Recent studies showing a decrease in the obesity prevalence rate have been cited as progress in fighting the obesity epidemic. But is the prevalence rate a sufficient statistic to monitor changes over time? A population measure should reflect the relationship between obesity and health outcomes and costs to accurately reflect the population risks associated with obesity. In the case that health risks and economic costs were the same for all obese individuals, the prevalence rate would be sufficient. Instead, the risk of mortality and developing cancer, type II diabetes, and heart disease, increase with body mass index (BMI) level. Moreover, the medical and economic costs associated with obesity show the same upward trend. Obese employees with higher BMI levels on average exhibit higher absenteeism, and more frequent presenteeism.

Thus while health risks and cost are increasing in BMI, the prevalence rates are sensitive only to changes in the number of obese people, and not the severity of their condition. Development economics can provide a complimentary measure, known as the severity, which is the normalized squared deviations from the obese threshold. It is sensitive to the depth of an individual’s obesity (i.e., how much higher BMI is relative to the obese threshold) and the distribution of weight in the obese population. Thus it can detect changes in population obesity that directly relate to population health risk.

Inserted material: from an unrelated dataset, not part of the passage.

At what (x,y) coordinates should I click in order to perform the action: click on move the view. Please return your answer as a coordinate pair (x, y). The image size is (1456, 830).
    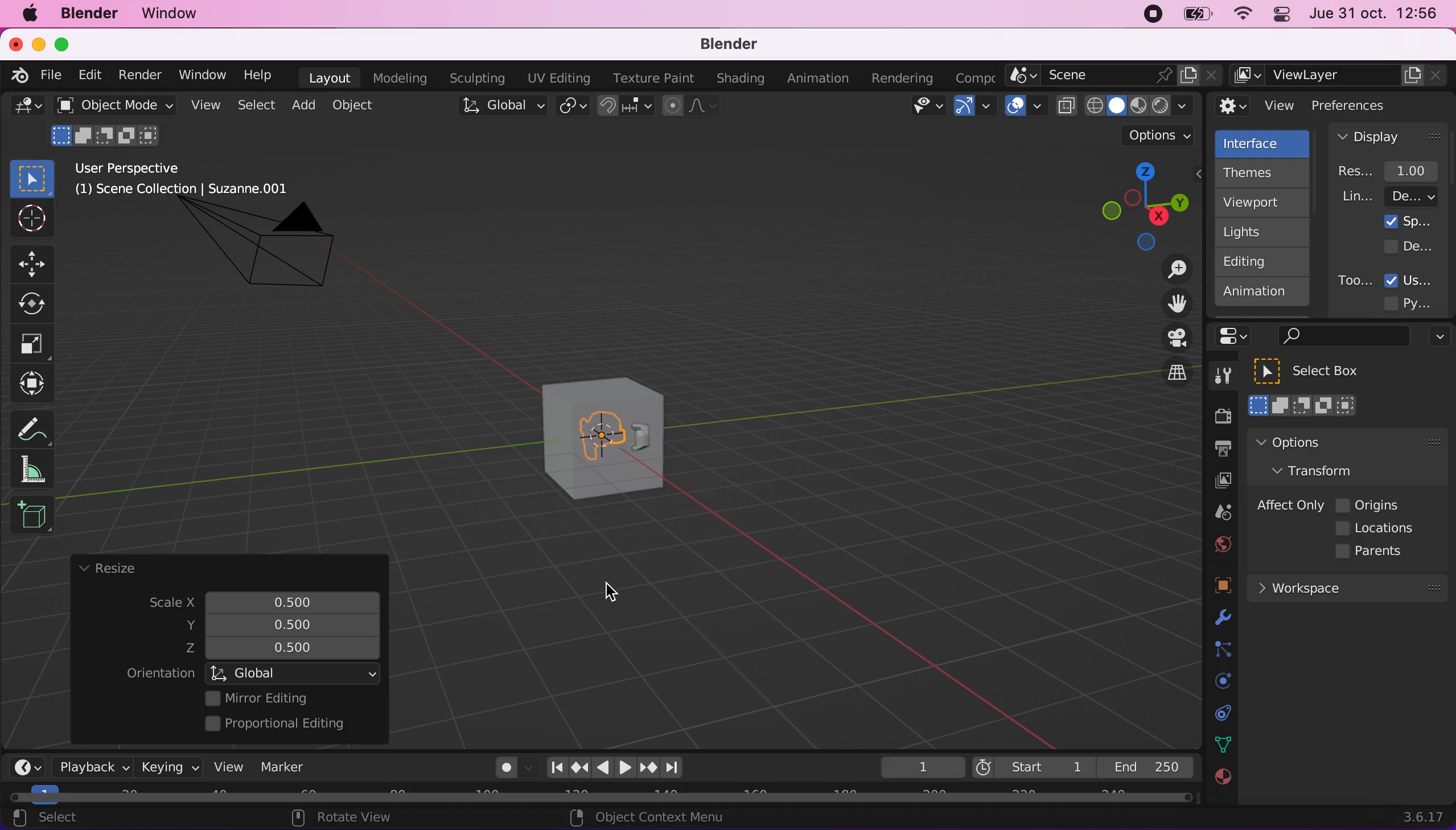
    Looking at the image, I should click on (1168, 304).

This paper uses the severity measure to show how it can provide additional insight when analyzing weight loss intervention effects.  Baseline and 6-month follow-up data from a 2-group, cluster-randomized controlled trial of 28 worksites were used to compare changes in prevalence and severity of obesity following an internet-based weight loss intervention with and without monetary incentives. The obesity prevalence rate declined significantly in the incentive-based program (-3.56%, p=0.002) but showed no significant change in the comparison intervention (0.46%, p=0.79). Similarly, the incentive-based program also demonstrated a significant reduction in severity (-4.03%, p=0.009) while the comparison program did not (-2.67%, p=0.16).  Subgroup analysis revealed an upward trend in African American severity even in the presence of a decline in prevalence for the comparison program. Given the importance of addressing obesity in high-risk subgroups, our results confirm that the two measures provide necessary complimentary statistics that ensures health risks mitigation is directly incorporated into weight loss treatment assessment.

To determine the effect of the intervention on the severity of obesity we had to take into consideration the irregular distribution of severity, which shows a large point mass over the value zero, as well as the clustering at the worksite level. For our preliminary model we utilized a generalized linear model with a log link, gamma family and cluster robust standard errors and controlled for comorbidities (diabetes, heart disease, high blood pressure, and arthritis) and demographics (age, age squared, gender, race, marriage, income, tenure and occupation). The treatment exhibited no significant effect, however, we plan to now move to a generalize estimation equation model to take in account both correlation within clusters and across time.